In an established pig model of regional myocardial ischaemia/reperfusion, ivabradine improved regional blood flow and contractile function proportionately, and this beneficial effect was entirely reversed by atrial pacing. Also, ivabradine when given either before or after the onset of ischaemia reduced infarct size, but this beneficial effect was only partially reversed by atrial pacing. Ivabradine when given just before reperfusion also reduced infarct size and this beneficial effect persisted and was not reversed by atrial pacing. Apparently, the reduction in infarct size by ivabradine is only partially mediated by heart rate reduction during myocardial ischaemia, but to a significant extent also by an yet undefined beneficial action on reperfusion injury (Heusch et al., 2008), reminiscent of the protection provided by post-conditioning (Skyschally et al., 2008). Unfortunately, no data have been reported so far on the potential persistence of ivabradine's beneficial effects on post-myocardial infarction remodelling when heart rate is not reduced.

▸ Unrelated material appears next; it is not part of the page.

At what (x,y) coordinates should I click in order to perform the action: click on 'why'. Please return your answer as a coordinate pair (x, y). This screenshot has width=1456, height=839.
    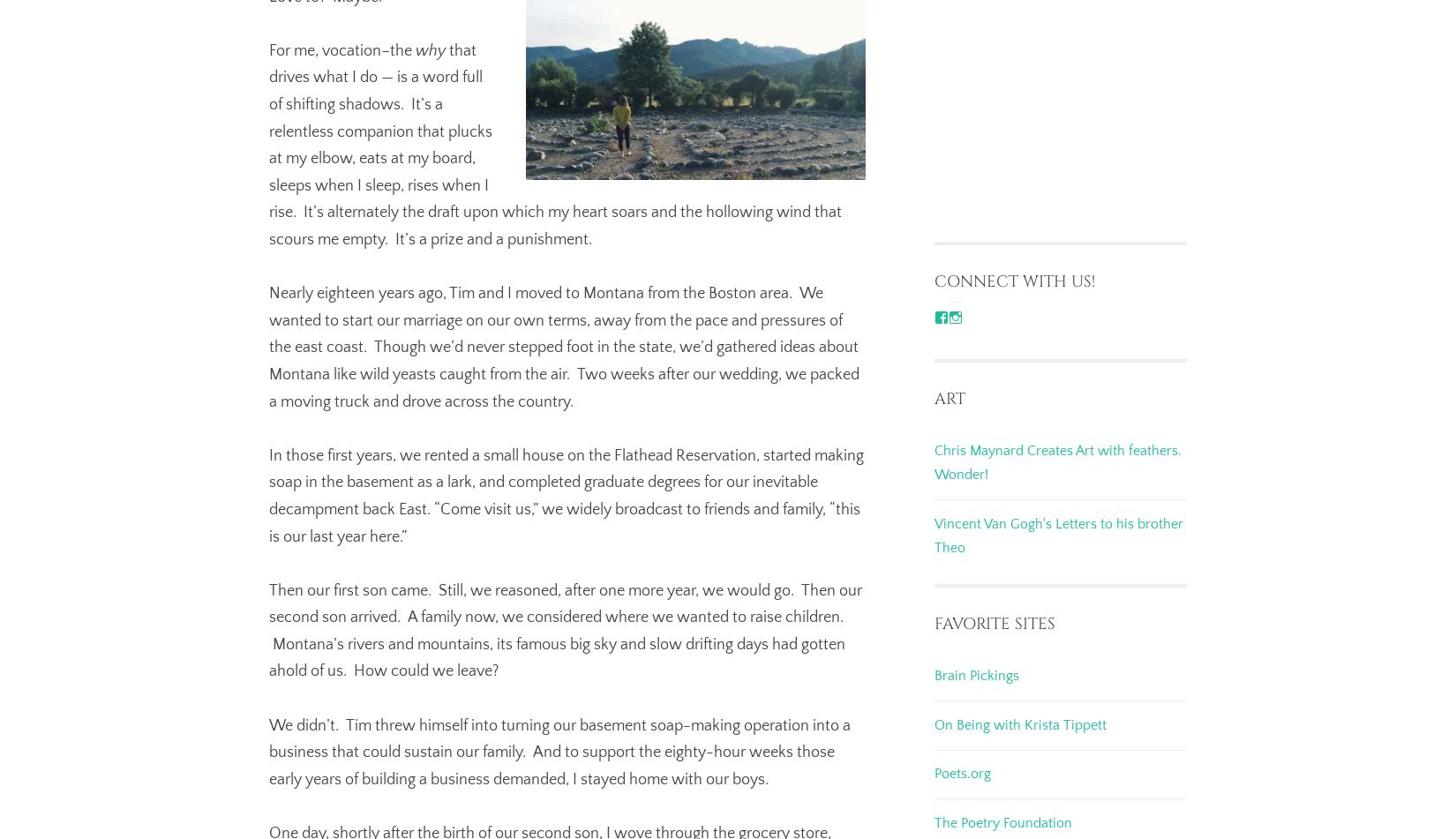
    Looking at the image, I should click on (430, 49).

Is there evidence for heart rate-independent vascular effects of ivabradine?
Also, in the context of atherosclerosis and vascular disease in more general, the functional role of If-carrying channels and potential targets of ivabradine remain to be elucidated. Two recent studies have reported effects of ivabradine on vascular function. In dyslipidaemic mice, the impairment of ACh-induced, endothelium-dependent vasodilation of cerebral and renal arteries was restored by ivabradine, but not by metoprolol at equal heart rate reduction, suggesting that ivabradine's action was not related to heart rate reduction (Drouin et al., 2008). Again in dyslipidaemic mice, cholinergic endothelium-dependent vasodilation was restored by ivabradine; vascular NADPH oxidase activity and free radical production as well as atherosclerotic lesion formation were reduced. In this particular study, a direct effect of ivabradine on vascular function and free radical formation was not observed and thus ivabradine's action was related to attenuation of vascular shear stress along with heart rate reduction (Custodis et al., 2008).
In conclusion, there is good evidence for heart rate-independent pleiotropic effects of ivabradine on infarct size, whereas pleiotropic effects on other important end points (remodelling, vascular function) remain to be further analysed.